[WHAT YOU WILL DO]:
Could you repeat every record exactly as it appears?

DATA FOR REVIEW START

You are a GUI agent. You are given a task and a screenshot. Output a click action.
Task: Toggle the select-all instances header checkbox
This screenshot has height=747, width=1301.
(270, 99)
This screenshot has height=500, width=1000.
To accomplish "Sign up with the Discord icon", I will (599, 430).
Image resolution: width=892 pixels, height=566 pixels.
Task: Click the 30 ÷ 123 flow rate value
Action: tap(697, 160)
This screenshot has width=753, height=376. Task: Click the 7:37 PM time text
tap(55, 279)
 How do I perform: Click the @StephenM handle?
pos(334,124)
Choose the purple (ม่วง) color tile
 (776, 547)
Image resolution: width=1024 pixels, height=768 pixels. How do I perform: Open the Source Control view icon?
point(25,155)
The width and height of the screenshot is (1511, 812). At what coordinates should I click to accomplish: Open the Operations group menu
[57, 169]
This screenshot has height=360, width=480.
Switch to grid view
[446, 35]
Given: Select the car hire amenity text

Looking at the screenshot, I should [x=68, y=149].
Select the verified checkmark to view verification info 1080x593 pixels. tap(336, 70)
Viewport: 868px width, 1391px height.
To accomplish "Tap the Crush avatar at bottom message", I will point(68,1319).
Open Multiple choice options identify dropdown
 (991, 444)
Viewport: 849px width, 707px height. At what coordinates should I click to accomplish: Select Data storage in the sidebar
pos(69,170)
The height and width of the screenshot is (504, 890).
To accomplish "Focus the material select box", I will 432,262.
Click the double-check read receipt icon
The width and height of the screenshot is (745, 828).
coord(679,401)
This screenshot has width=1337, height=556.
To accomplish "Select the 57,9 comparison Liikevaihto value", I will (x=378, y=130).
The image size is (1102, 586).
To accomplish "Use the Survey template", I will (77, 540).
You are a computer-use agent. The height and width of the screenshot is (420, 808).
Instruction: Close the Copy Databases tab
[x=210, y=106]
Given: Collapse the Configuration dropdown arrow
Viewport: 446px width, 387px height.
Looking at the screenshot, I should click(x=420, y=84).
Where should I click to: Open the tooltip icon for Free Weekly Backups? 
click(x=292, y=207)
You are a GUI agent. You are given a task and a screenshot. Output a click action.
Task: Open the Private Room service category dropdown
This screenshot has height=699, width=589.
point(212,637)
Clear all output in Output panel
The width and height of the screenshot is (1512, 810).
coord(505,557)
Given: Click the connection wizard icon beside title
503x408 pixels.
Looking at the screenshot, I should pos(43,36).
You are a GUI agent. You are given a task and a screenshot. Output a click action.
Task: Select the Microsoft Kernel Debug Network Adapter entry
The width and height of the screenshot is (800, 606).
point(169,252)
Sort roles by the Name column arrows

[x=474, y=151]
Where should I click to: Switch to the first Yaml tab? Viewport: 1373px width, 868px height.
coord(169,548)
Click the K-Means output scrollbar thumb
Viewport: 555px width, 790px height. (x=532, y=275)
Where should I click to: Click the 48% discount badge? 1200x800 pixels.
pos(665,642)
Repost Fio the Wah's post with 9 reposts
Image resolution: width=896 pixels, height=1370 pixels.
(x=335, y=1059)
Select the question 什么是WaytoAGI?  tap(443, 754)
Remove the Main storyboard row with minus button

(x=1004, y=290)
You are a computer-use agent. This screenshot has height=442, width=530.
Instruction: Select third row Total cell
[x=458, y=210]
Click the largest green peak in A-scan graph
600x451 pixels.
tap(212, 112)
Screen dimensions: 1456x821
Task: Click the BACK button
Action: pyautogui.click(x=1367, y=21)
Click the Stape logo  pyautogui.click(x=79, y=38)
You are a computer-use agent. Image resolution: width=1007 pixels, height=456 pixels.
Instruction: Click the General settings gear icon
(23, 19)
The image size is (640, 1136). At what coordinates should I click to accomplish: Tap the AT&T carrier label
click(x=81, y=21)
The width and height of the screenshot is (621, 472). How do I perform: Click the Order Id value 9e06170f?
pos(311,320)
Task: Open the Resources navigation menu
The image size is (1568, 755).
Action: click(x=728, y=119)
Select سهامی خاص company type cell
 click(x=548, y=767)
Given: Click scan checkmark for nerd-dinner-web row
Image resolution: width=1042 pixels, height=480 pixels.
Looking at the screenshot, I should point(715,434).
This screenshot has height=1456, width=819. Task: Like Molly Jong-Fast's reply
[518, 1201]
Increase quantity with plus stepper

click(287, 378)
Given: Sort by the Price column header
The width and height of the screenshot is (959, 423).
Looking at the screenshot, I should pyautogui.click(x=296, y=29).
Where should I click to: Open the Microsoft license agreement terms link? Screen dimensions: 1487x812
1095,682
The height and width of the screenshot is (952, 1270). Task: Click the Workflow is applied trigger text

DATA FOR REVIEW END

[TASK ANSWER]:
You are a GUI agent. You are given a task and a screenshot. Output a click action.
Task: Toggle the select-all instances header checkbox
This screenshot has height=747, width=1301.
(270, 99)
This screenshot has height=500, width=1000.
To accomplish "Sign up with the Discord icon", I will (599, 430).
Image resolution: width=892 pixels, height=566 pixels.
Task: Click the 30 ÷ 123 flow rate value
Action: tap(697, 160)
This screenshot has width=753, height=376. Task: Click the 7:37 PM time text
tap(55, 279)
 How do I perform: Click the @StephenM handle?
pos(334,124)
Choose the purple (ม่วง) color tile
 (776, 547)
Image resolution: width=1024 pixels, height=768 pixels. How do I perform: Open the Source Control view icon?
point(25,155)
The width and height of the screenshot is (1511, 812). At what coordinates should I click to accomplish: Open the Operations group menu
[57, 169]
This screenshot has height=360, width=480.
Switch to grid view
[446, 35]
Given: Select the car hire amenity text

Looking at the screenshot, I should [x=68, y=149].
Select the verified checkmark to view verification info 1080x593 pixels. tap(336, 70)
Viewport: 868px width, 1391px height.
To accomplish "Tap the Crush avatar at bottom message", I will point(68,1319).
Open Multiple choice options identify dropdown
 (991, 444)
Viewport: 849px width, 707px height. At what coordinates should I click to accomplish: Select Data storage in the sidebar
pos(69,170)
The height and width of the screenshot is (504, 890).
To accomplish "Focus the material select box", I will 432,262.
Click the double-check read receipt icon
The width and height of the screenshot is (745, 828).
coord(679,401)
This screenshot has width=1337, height=556.
To accomplish "Select the 57,9 comparison Liikevaihto value", I will (x=378, y=130).
The image size is (1102, 586).
To accomplish "Use the Survey template", I will (77, 540).
You are a computer-use agent. The height and width of the screenshot is (420, 808).
Instruction: Close the Copy Databases tab
[x=210, y=106]
Given: Collapse the Configuration dropdown arrow
Viewport: 446px width, 387px height.
Looking at the screenshot, I should click(x=420, y=84).
Where should I click to: Open the tooltip icon for Free Weekly Backups? 
click(x=292, y=207)
You are a GUI agent. You are given a task and a screenshot. Output a click action.
Task: Open the Private Room service category dropdown
This screenshot has height=699, width=589.
point(212,637)
Clear all output in Output panel
The width and height of the screenshot is (1512, 810).
coord(505,557)
Given: Click the connection wizard icon beside title
503x408 pixels.
Looking at the screenshot, I should pos(43,36).
You are a GUI agent. You are given a task and a screenshot. Output a click action.
Task: Select the Microsoft Kernel Debug Network Adapter entry
The width and height of the screenshot is (800, 606).
point(169,252)
Sort roles by the Name column arrows

[x=474, y=151]
Where should I click to: Switch to the first Yaml tab? Viewport: 1373px width, 868px height.
coord(169,548)
Click the K-Means output scrollbar thumb
Viewport: 555px width, 790px height. (x=532, y=275)
Where should I click to: Click the 48% discount badge? 1200x800 pixels.
pos(665,642)
Repost Fio the Wah's post with 9 reposts
Image resolution: width=896 pixels, height=1370 pixels.
(x=335, y=1059)
Select the question 什么是WaytoAGI?  tap(443, 754)
Remove the Main storyboard row with minus button

(x=1004, y=290)
You are a computer-use agent. This screenshot has height=442, width=530.
Instruction: Select third row Total cell
[x=458, y=210]
Click the largest green peak in A-scan graph
600x451 pixels.
tap(212, 112)
Screen dimensions: 1456x821
Task: Click the BACK button
Action: pyautogui.click(x=1367, y=21)
Click the Stape logo  pyautogui.click(x=79, y=38)
You are a computer-use agent. Image resolution: width=1007 pixels, height=456 pixels.
Instruction: Click the General settings gear icon
(23, 19)
The image size is (640, 1136). At what coordinates should I click to accomplish: Tap the AT&T carrier label
click(x=81, y=21)
The width and height of the screenshot is (621, 472). How do I perform: Click the Order Id value 9e06170f?
pos(311,320)
Task: Open the Resources navigation menu
The image size is (1568, 755).
Action: click(x=728, y=119)
Select سهامی خاص company type cell
 click(x=548, y=767)
Given: Click scan checkmark for nerd-dinner-web row
Image resolution: width=1042 pixels, height=480 pixels.
Looking at the screenshot, I should point(715,434).
This screenshot has height=1456, width=819. Task: Like Molly Jong-Fast's reply
[518, 1201]
Increase quantity with plus stepper

click(287, 378)
Given: Sort by the Price column header
The width and height of the screenshot is (959, 423).
Looking at the screenshot, I should pyautogui.click(x=296, y=29).
Where should I click to: Open the Microsoft license agreement terms link? Screen dimensions: 1487x812
1095,682
The height and width of the screenshot is (952, 1270). Task: Click the Workflow is applied trigger text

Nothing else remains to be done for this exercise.